By Peter Lawrence (Keele University)
Migrants, Borders and Global Capitalism: West African labour mobility and EU borders. Hannah Cross. London and New York: Routledge, 2013, Hardback ISBN: 978-0-415-62915-7; 2016, Paperback ISBN: 978-1-138-67284-0
African Migrations: Patterns and Perspectives. Abdoulaye Kane and Todd H. Leedy (editors), Bloomington and Indianapolis: Indiana University Press, 2013, ISBN: 976-0-253-00576-2
Almost daily there is news of more migrant lives lost on capsized boats carrying them from West and North Africa to Europe. So why do African migrants continue to risk their lives to find work in Europe, and what happens to them if they succeed in crossing the Mediterranean, the ‘migrants’ graveyard’, and they reach the new gateways to Europe in Italy and Greece? Hannah Cross’s book, based on her doctoral work at Leeds University, in the course of addressing these questions, details the contradictions and processes of African migration and in doing so slays many myths currently being purveyed by anti-immigrant parties and movements in Europe. Migration is not simply about the difference in wages between sending and receiving countries. It is a complex mix of economic social and cultural factors which motivate people to leave their home. It has to be seen in the context of the condition of global capitalism which demands ever cheaper and unorganised labour and creates the conditions where people are forced to move as their livelihoods are destroyed by the very global forces that are unleashed upon them – land dispossession and trawler fishing being just two that feature in Cross’s analysis. Such migrant labour is not the free labour of Marxist discourse, but ‘unfree’ in the sense that it is subject to controls on such matters as numbers, period of contract and therefore length of working visas. Such controls on ‘legal’ migration encourage ‘illegal’ settlement with all the benefits this brings to unscrupulous employers able to impose low wage slavery on those vulnerable to deportation. In that sense the capitalism of labour free to sell its labour power, has now embraced unfree labour into its global system, essentially as a new reserve army subject to controls, but also as a means of control over the local labour force, too.

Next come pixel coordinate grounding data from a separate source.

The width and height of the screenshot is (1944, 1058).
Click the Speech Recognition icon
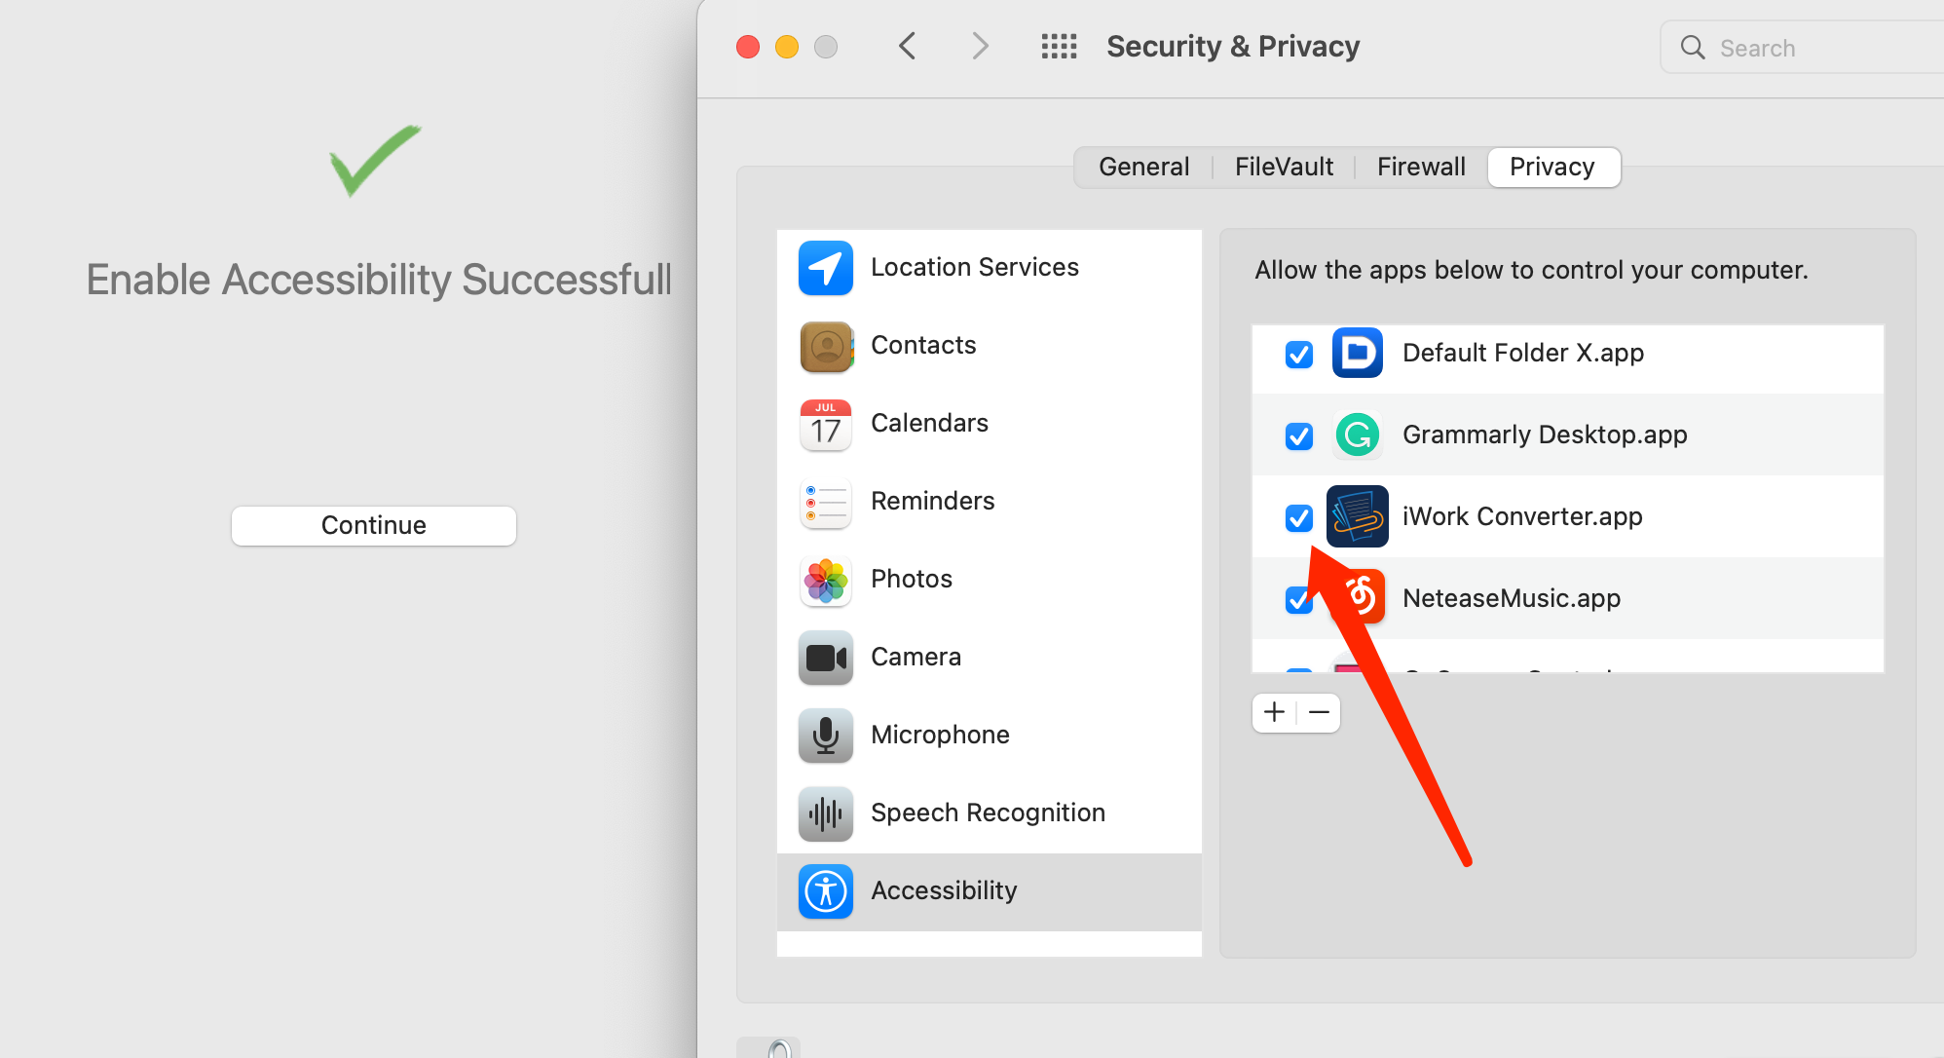[824, 812]
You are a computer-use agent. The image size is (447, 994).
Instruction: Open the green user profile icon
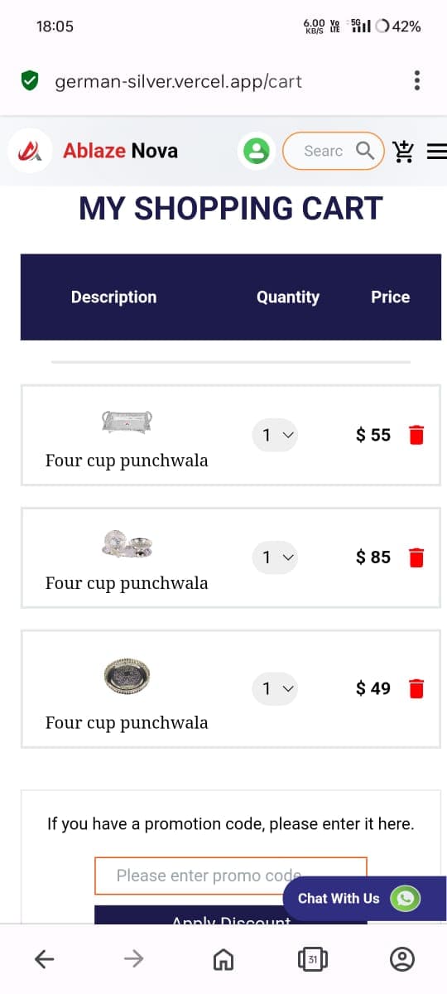[257, 151]
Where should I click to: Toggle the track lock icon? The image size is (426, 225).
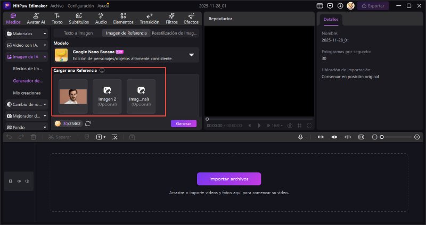(11, 181)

Cross’s book sets migration in historical perspective focusing on people from Senegal and Mauritania, and their communities in Spain. She shows how emigration began as in so many colonies, with recruitment by plantations and then moved to longer distance migration to neighbouring countries and increasingly, over time, to Europe. The story of dispossession is graphically illustrated by the decline of artisanal fishing as a result of agreements made between the Senegal government and European and Asian trawling companies that separated labour from the means of production and generated pressures to migrate. Her accounts of the process of migration to Europe also graphically illustrate the precariousness of the enterprise, whether having to earn a living along the route in order to pay the costs of travel or risking being thrown overboard into the Mediterranean by a ship’s captain avoiding arrest for trafficking.

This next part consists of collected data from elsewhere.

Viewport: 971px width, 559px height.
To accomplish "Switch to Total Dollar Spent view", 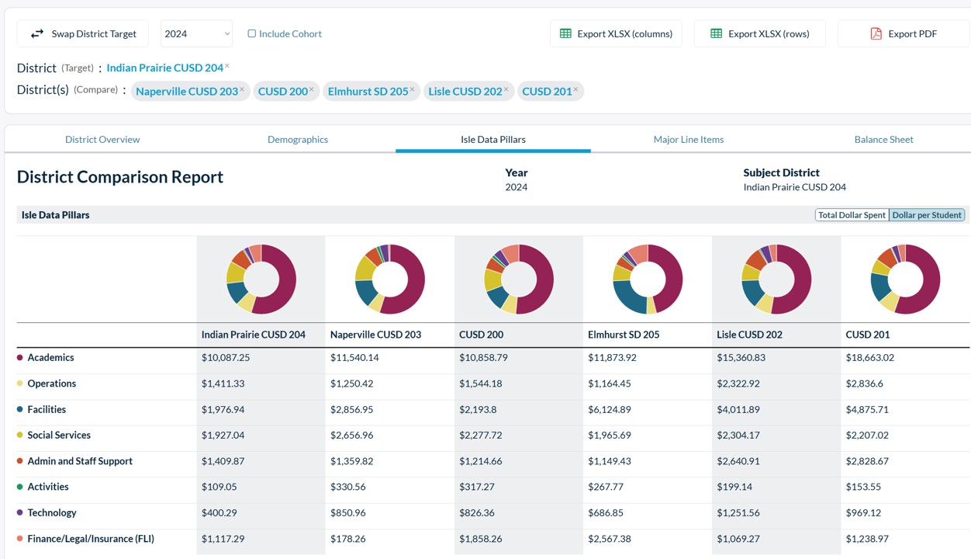I will pos(852,215).
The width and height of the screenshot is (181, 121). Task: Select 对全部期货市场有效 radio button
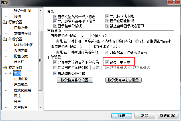[x=137, y=41]
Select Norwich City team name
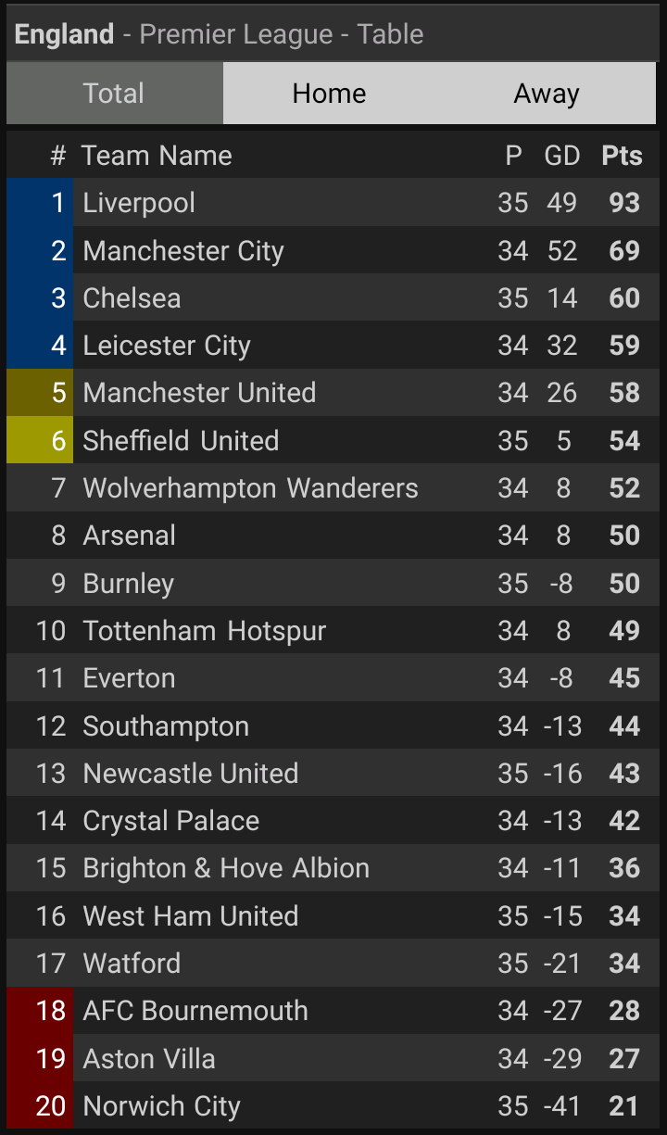667x1135 pixels. (x=161, y=1106)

As more go through the arduous process of migration, find work and remit some of their earnings, emigration becomes a rite of passage for young people, first men and then increasingly women. Migration becomes an investment by those left behind so that selecting who migrates and supporting them through this rite involves critical family and community decisions Those left behind increasingly depend on remittances to survive and these form a new circuit where communities that do not produce cash crops end up exporting labour to Europe. This is a cycle of migration and return and not one of permanent emigration, even if that becomes the outcome through economic necessity both at the sending and receiving ends.

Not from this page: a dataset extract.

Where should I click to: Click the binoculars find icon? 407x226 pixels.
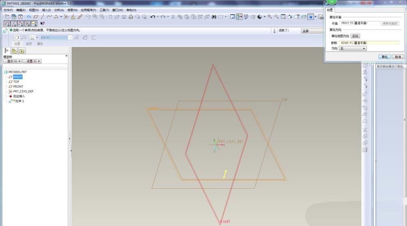point(214,17)
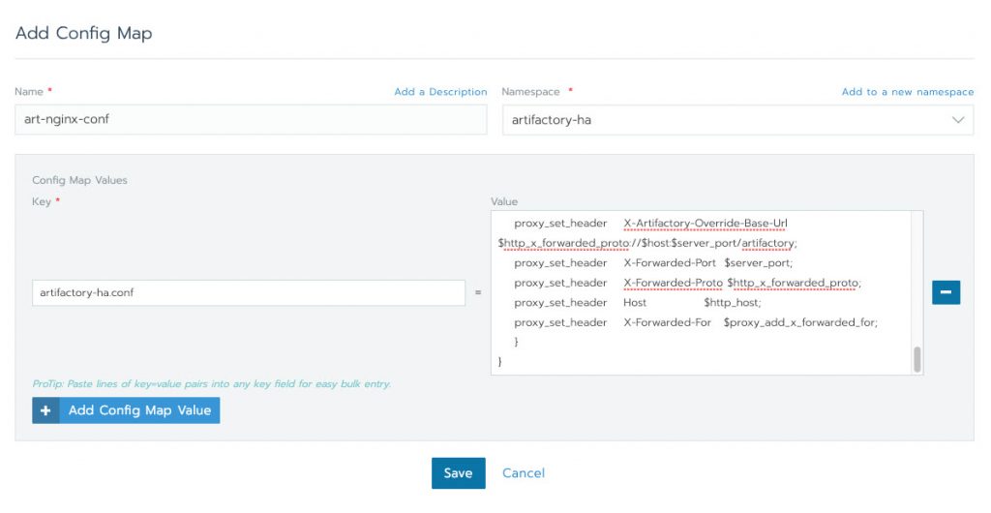
Task: Expand the Namespace dropdown chevron
Action: point(958,120)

At the receiving end, Cross shows clearly how the presence of migrant labour is central to the reproduction of the capitalist mode of production globally. She shows how the labour market for the influx of cheap unfree migrants becomes a dual one with different employment conditions and rights for local and immigrant labour. Effectively, the State’s role becomes one of controlling the entry of immigrants and ensuring that they are exploited more than locals. The post 9/11 build-up of security to counter the threat of terrorism treats all migrants as part of this threat, enabling a greater level of control to be politically justified on security grounds, but reinforcing the position of migrants as unfree. The EU’s objective now is to push these border controls back to the sending countries’ borders and Cross shows how Mauritania in particular has been co-opted to the degree that it acts as a ‘holding zone’ to control migration to Europe, something that becomes privatised as guards take payments for allowing people to emigrate.
Cross presents a very rich account of the migration process both at the sending and receiving ends and does this within a clear analytical framework which places migration firmly in the context of the demands of global capitalism but never allows this contextual and analytical framework to obscure the human experiences and costs which are documented from her interviews with migrants. This is a book which ought to be prescribed reading for any EU Interior Minister, and of course for anyone concerned with migration issues, both academically and practically.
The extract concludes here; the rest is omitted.